Here are links to the mount and the splitters I used:
Here are links to the mount and the splitters I used:
Before I attached the antenna to the chimney, I did several tests of the TV signal. First, just putting the antenna in the backyard on a temporary pole, ran the cable in the back door to the TV, and verified that I could get signals. Then I tested the signal from inside the attic. This did not work out well -- apparently the roof blocked the signals too much. So, then I did the last test of putting the antenna temporarily on the roof/chimney -- and verified that I could get the most signals, and strong ones. So I went with the chimney-attached signal. This involved mounting it to the stucco by drilling holes, and routing the cable with fasteners into the attic. A fair amount of work. Not too hard, just time-consuming.
-Internet based TV shows:
We use a small computer in the living room TV console. We feed the HDMI cable from the back of the TV to the PC (we have a small notebook) that just sits on my lap on the couch or on a side table with the HDMI cable to the TV. Then we can access web-based content of any kind, or things like NASA TV. Also, Sony has a web-based TV feed with lots of content -- all free. We haven't used it yet. When we're not using the laptop, it fits nicely out of the way in the TV console/cabinet.
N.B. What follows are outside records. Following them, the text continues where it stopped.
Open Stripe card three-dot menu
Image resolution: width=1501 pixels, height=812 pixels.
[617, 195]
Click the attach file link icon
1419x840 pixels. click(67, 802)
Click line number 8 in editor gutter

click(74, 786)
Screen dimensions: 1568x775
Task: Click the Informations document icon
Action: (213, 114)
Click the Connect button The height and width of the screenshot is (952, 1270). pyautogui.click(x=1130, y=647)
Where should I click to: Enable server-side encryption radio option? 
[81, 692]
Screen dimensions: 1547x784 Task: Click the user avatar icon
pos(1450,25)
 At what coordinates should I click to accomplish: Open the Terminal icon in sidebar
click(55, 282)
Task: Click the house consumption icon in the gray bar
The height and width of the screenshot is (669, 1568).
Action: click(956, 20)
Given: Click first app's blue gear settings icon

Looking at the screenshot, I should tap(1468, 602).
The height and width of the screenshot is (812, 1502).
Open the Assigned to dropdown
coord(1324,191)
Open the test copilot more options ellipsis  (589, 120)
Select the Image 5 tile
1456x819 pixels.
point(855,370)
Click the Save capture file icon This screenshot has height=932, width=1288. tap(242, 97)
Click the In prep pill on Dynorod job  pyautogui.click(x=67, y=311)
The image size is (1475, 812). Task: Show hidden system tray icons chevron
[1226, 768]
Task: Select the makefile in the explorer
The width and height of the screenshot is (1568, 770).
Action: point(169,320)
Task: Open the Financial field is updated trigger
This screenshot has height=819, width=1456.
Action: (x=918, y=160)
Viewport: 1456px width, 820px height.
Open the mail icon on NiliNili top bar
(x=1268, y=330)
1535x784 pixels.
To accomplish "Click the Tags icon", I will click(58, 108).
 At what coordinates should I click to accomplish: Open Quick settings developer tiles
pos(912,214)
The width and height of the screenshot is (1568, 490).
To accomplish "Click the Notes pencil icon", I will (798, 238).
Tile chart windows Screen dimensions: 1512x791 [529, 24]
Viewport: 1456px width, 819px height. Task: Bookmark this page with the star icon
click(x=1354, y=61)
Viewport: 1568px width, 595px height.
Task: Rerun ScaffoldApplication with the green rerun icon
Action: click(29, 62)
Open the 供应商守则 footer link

-Streaming Netflix/Hulu Plus/Amazon:
These are all accessible via our Wii -- or other devices like Xbox -- to get Netflix streaming video (about $7 per month). We also have Amazon Prime, which includes streaming. We don't pay for Hulu Plus yet. This was already hooked up, so it's just another source for content.
We don't have a DVR -- yet. With cable, the DVR was in with the receiver box. The options are to buy a DVR, like TiVo, or use a PC as the DVR. If you use a PC, it will cut down on pieces of equipment, but then you have to get the PC outfitted properly for this. I've looked into it, and there are several ways to make a PC serve as a DVR; I just haven't pursued that yet.
Radio/Music: We also used cable TV for music, so you lose those channels. The solution was to go with internet access for Sirius/XM. We had the accounts for our cars already, so no additional cost. We just had to get some speakers. (Note from robin: this works great for me since I tend to listen to classical music more than watch television. It was my only dilemma in getting rid of the cable, and this solution has worked very well!)
Overall, it's worked great. The picture is actually a little clearer than cable TV -- especially the HD channels. We don't miss cable at all.